Requirement: Reproduce the data below exactly. Skip the pictures.

Input:
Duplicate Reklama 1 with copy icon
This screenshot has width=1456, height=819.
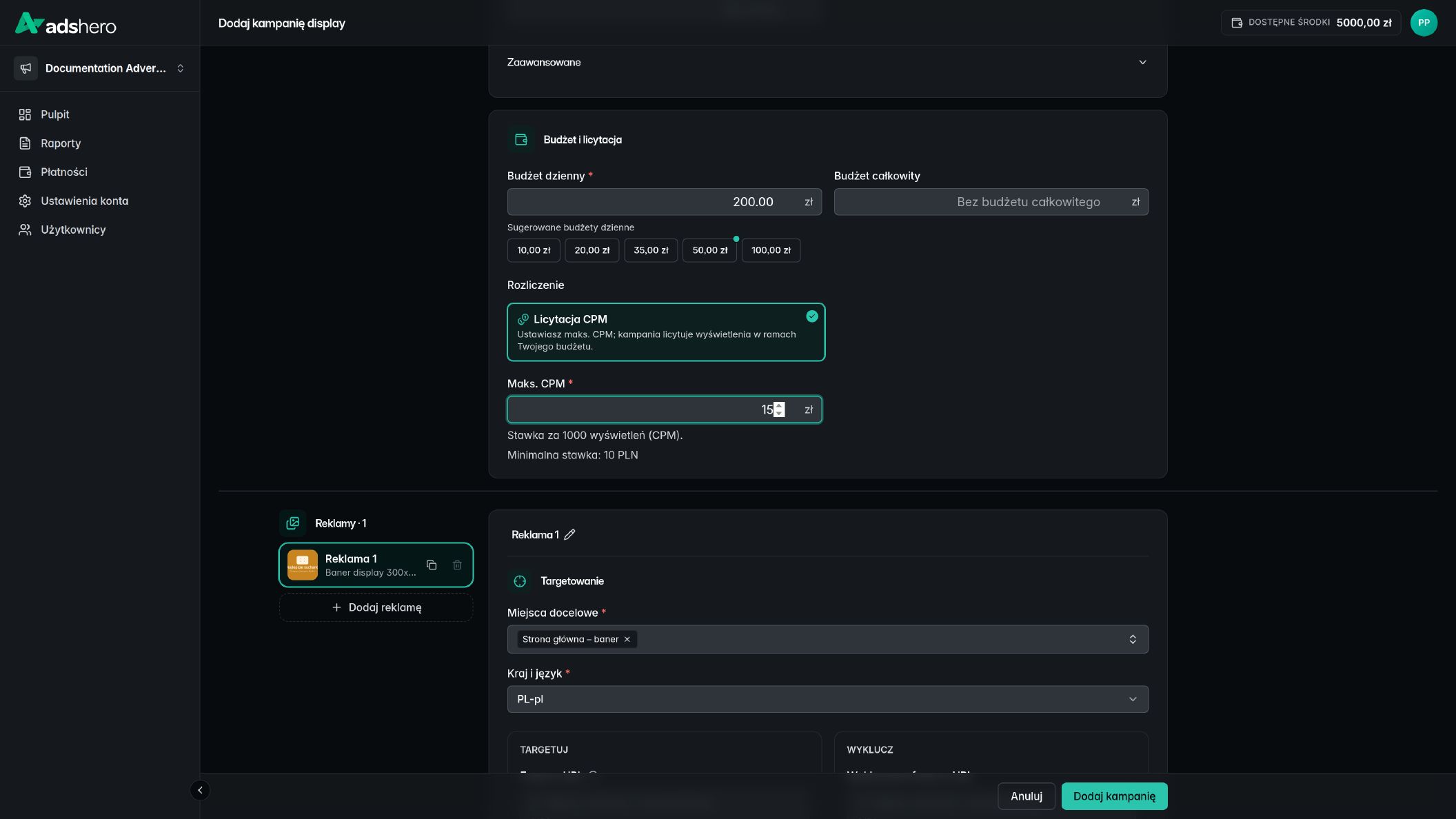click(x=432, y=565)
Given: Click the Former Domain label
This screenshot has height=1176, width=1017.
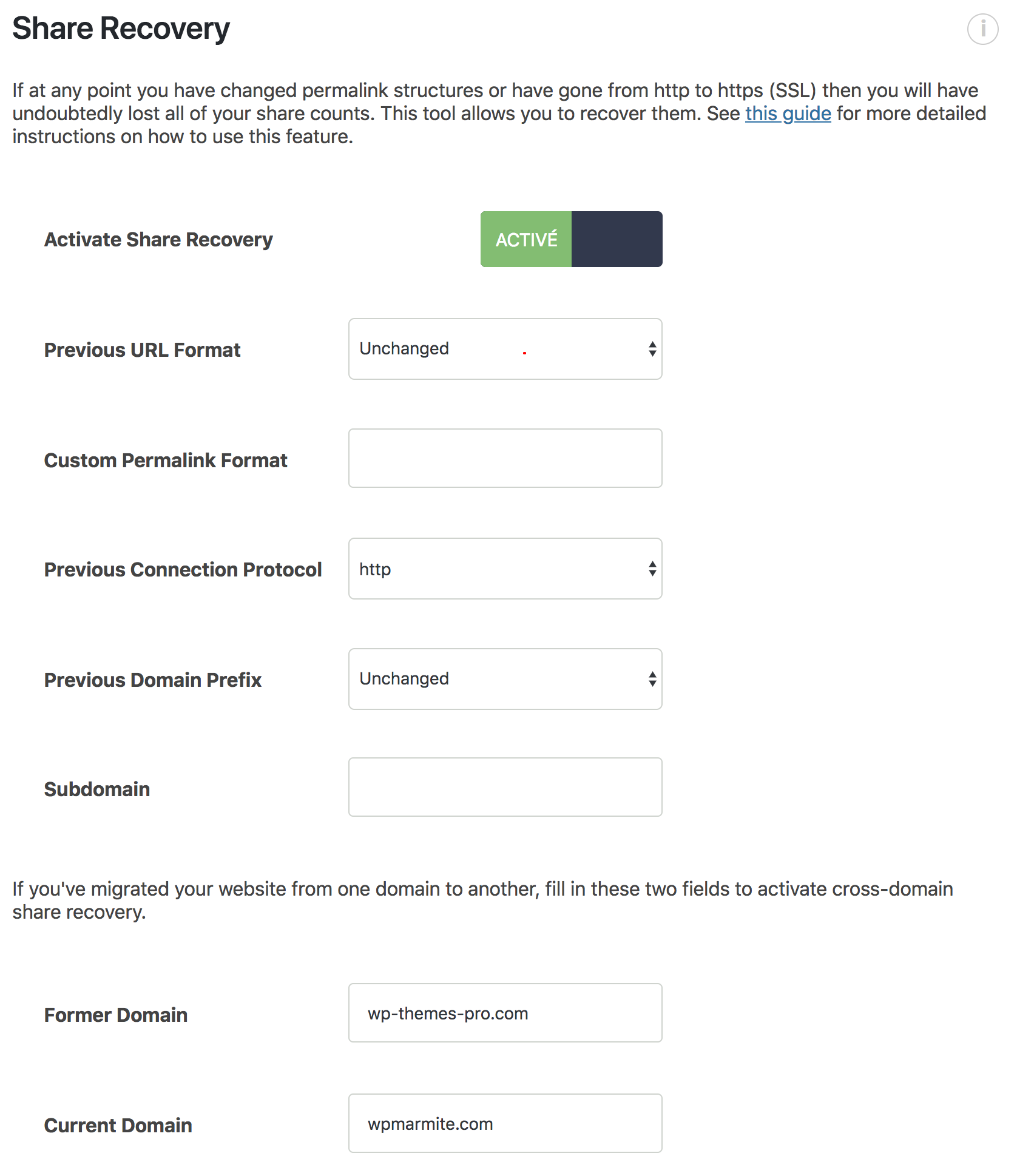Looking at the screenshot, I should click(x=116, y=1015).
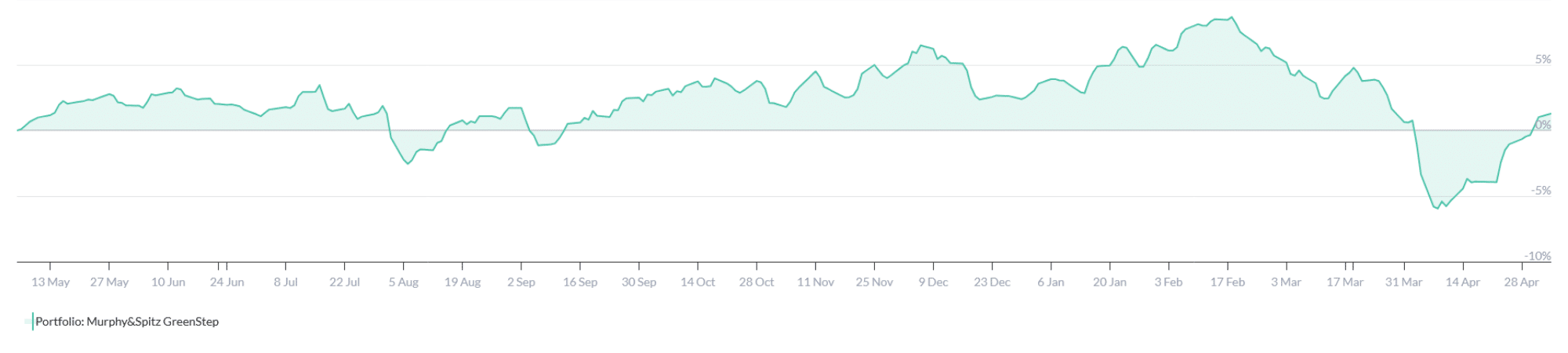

Answer box:
Duplicate Reklama 1 with copy icon
This screenshot has width=1456, height=819.
click(x=432, y=565)
Given: Click the Former Domain label
This screenshot has height=1176, width=1017.
Looking at the screenshot, I should click(x=116, y=1015).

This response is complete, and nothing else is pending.